▶ **Task description**
Please print the records below word for word.

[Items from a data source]
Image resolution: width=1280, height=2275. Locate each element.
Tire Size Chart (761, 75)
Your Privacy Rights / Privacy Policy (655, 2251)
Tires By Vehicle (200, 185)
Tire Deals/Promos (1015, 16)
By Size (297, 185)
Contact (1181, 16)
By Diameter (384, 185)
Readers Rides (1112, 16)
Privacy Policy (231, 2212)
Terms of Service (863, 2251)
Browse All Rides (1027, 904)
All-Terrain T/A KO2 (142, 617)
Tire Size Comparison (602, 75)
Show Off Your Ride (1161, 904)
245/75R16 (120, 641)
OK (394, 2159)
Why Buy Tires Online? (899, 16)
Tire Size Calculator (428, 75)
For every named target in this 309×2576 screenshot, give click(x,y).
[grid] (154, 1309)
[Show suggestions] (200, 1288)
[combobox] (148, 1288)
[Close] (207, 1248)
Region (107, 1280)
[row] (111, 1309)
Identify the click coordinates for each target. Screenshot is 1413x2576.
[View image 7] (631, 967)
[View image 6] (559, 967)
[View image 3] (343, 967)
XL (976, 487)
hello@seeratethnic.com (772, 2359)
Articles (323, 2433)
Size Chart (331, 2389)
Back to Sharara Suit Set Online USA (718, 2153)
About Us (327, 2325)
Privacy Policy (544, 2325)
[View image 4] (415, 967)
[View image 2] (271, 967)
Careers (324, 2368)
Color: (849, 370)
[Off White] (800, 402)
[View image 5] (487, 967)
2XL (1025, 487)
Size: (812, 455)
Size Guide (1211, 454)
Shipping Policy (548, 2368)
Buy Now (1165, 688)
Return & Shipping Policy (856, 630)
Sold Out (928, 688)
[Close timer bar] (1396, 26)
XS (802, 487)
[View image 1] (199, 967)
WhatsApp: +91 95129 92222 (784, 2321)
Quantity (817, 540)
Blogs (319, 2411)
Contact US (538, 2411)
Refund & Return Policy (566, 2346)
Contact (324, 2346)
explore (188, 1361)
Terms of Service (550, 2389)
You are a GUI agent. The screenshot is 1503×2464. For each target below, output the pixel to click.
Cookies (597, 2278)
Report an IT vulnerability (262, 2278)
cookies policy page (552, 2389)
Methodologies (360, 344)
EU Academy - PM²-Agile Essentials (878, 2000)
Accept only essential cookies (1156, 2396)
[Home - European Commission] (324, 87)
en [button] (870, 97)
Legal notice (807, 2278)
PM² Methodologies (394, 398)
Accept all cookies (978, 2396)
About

▶ **Finished exercise**
Image resolution: width=1280, height=2275. Locate each element.
Tire Size Chart (761, 75)
Your Privacy Rights / Privacy Policy (655, 2251)
Tires By Vehicle (200, 185)
Tire Deals/Promos (1015, 16)
By Size (297, 185)
Contact (1181, 16)
By Diameter (384, 185)
Readers Rides (1112, 16)
Privacy Policy (231, 2212)
Terms of Service (863, 2251)
Browse All Rides (1027, 904)
All-Terrain T/A KO2 (142, 617)
Tire Size Comparison (602, 75)
Show Off Your Ride (1161, 904)
245/75R16 (120, 641)
OK (394, 2159)
Why Buy Tires Online? (899, 16)
Tire Size Calculator (428, 75)
For every named target in this 309×2576 screenshot, give click(x,y).
[grid] (154, 1309)
[Show suggestions] (200, 1288)
[combobox] (148, 1288)
[Close] (207, 1248)
Region (107, 1280)
[row] (111, 1309)
Identify the click coordinates for each target. Screenshot is 1413x2576.
[View image 7] (631, 967)
[View image 6] (559, 967)
[View image 3] (343, 967)
XL (976, 487)
hello@seeratethnic.com (772, 2359)
Articles (323, 2433)
Size Chart (331, 2389)
Back to Sharara Suit Set Online USA (718, 2153)
About Us (327, 2325)
Privacy Policy (544, 2325)
[View image 4] (415, 967)
[View image 2] (271, 967)
Careers (324, 2368)
Color: (849, 370)
[Off White] (800, 402)
[View image 5] (487, 967)
2XL (1025, 487)
Size: (812, 455)
Size Guide (1211, 454)
Shipping Policy (548, 2368)
Buy Now (1165, 688)
Return & Shipping Policy (856, 630)
Sold Out (928, 688)
[Close timer bar] (1396, 26)
XS (802, 487)
[View image 1] (199, 967)
WhatsApp: +91 95129 92222 (784, 2321)
Quantity (817, 540)
Blogs (319, 2411)
Contact US (538, 2411)
Refund & Return Policy (566, 2346)
Contact (324, 2346)
explore (188, 1361)
Terms of Service (550, 2389)
You are a GUI agent. The screenshot is 1503×2464. For each target below, output the pixel to click.
Cookies (597, 2278)
Report an IT vulnerability (262, 2278)
cookies policy page (552, 2389)
Methodologies (360, 344)
EU Academy - PM²-Agile Essentials (878, 2000)
Accept only essential cookies (1156, 2396)
[Home - European Commission] (324, 87)
en [button] (870, 97)
Legal notice (807, 2278)
PM² Methodologies (394, 398)
Accept all cookies (978, 2396)
About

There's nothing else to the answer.